───── Data entries ─────

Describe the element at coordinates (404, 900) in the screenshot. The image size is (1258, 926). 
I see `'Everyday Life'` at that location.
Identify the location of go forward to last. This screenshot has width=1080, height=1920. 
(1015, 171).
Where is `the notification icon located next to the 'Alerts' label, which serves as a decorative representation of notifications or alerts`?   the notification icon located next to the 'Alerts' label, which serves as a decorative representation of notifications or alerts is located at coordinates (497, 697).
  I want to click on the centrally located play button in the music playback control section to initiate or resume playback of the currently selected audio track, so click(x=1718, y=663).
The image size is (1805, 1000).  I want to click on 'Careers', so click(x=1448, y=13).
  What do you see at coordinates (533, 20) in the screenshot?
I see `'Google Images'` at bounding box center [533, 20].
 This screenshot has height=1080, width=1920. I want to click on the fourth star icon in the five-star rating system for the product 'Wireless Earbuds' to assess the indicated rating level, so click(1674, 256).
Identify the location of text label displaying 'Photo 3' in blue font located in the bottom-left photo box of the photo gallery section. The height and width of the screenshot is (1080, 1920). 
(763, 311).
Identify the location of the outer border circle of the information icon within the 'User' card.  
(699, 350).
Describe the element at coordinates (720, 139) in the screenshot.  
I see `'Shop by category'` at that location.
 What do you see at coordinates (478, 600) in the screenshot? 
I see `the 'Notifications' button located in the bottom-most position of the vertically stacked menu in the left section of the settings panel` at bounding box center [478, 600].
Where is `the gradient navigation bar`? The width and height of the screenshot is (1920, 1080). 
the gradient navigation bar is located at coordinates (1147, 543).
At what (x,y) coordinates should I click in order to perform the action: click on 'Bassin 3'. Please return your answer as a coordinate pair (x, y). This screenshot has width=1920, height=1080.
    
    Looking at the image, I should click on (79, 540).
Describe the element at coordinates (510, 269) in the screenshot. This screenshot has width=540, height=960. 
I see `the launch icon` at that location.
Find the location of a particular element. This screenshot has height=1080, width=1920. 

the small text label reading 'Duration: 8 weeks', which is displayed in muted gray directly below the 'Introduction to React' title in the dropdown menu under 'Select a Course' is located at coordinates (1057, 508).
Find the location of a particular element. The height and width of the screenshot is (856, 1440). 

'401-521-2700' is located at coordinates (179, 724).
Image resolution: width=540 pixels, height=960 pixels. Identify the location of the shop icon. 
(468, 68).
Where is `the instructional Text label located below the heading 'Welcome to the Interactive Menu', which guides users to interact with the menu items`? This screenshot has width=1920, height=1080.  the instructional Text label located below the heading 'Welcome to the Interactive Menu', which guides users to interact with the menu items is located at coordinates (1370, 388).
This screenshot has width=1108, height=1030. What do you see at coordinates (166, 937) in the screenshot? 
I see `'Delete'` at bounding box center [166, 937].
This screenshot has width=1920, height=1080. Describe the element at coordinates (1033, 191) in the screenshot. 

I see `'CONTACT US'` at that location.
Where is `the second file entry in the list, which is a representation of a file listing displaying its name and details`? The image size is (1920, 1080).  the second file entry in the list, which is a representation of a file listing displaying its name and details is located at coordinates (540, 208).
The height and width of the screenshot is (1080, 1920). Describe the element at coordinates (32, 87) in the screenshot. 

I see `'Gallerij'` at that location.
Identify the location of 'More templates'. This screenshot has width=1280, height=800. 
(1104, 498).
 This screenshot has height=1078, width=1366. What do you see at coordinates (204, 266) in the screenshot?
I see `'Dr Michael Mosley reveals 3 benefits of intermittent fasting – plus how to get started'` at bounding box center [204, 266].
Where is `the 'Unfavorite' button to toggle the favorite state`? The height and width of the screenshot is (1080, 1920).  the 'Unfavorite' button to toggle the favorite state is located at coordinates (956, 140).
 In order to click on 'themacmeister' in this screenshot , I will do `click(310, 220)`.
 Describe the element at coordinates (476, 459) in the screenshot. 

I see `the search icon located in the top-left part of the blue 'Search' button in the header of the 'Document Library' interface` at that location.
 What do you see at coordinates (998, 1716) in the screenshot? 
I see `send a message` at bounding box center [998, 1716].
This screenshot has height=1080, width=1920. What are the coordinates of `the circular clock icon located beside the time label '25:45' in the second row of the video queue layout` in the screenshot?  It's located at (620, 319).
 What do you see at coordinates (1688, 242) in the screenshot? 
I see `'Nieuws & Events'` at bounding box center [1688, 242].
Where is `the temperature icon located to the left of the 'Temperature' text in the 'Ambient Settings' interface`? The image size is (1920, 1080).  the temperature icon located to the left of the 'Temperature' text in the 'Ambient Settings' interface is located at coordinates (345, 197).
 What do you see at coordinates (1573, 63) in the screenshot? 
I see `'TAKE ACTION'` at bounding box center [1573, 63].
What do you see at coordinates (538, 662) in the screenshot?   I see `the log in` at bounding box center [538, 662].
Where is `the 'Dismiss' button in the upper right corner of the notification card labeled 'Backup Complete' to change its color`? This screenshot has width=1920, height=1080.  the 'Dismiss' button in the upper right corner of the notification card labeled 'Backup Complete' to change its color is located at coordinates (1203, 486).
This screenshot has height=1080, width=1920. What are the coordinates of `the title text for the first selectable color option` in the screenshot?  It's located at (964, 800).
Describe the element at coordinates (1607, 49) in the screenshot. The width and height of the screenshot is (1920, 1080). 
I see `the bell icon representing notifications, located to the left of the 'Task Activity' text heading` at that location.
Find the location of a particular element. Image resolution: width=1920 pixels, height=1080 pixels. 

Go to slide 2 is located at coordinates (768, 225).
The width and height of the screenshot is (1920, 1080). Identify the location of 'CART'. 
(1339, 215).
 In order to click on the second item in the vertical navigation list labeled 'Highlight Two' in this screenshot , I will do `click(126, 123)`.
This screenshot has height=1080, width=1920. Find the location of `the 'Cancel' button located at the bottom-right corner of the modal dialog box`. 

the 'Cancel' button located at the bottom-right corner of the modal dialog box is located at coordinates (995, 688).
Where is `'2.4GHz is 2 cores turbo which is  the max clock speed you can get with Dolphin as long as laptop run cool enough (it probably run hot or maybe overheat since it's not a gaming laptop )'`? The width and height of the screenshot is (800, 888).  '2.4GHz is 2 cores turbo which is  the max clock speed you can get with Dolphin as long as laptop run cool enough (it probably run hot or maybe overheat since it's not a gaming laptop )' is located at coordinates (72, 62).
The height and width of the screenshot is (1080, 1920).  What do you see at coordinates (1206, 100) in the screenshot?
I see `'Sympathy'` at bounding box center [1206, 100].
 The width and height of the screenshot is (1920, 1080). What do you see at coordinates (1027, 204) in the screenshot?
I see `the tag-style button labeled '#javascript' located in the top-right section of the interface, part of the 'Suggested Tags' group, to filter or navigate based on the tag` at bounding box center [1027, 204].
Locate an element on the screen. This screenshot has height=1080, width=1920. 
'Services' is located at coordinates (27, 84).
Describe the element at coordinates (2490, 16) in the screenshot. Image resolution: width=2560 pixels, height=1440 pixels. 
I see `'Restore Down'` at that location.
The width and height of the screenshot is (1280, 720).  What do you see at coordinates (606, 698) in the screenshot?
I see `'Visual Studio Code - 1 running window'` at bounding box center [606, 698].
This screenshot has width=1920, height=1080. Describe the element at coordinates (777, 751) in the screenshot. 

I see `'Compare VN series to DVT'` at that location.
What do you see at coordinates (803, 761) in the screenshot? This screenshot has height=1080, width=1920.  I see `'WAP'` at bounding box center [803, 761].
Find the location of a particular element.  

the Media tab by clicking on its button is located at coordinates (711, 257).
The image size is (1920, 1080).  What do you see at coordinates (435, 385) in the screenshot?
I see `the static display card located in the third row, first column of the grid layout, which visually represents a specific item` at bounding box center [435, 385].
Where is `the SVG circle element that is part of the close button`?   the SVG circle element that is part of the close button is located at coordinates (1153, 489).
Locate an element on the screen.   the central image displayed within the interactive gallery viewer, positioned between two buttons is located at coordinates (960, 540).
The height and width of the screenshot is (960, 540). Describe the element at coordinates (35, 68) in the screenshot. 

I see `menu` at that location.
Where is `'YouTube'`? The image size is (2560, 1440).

─────

Stated goal
Rewrite the lines from the first one through the line that contains "(1015, 171).", substituting "capture" for "screenshot" and keeping everything else the same.

Answer to this task
Describe the element at coordinates (404, 900) in the capture. The image size is (1258, 926). 
I see `'Everyday Life'` at that location.
Identify the location of go forward to last. This capture has width=1080, height=1920. 
(1015, 171).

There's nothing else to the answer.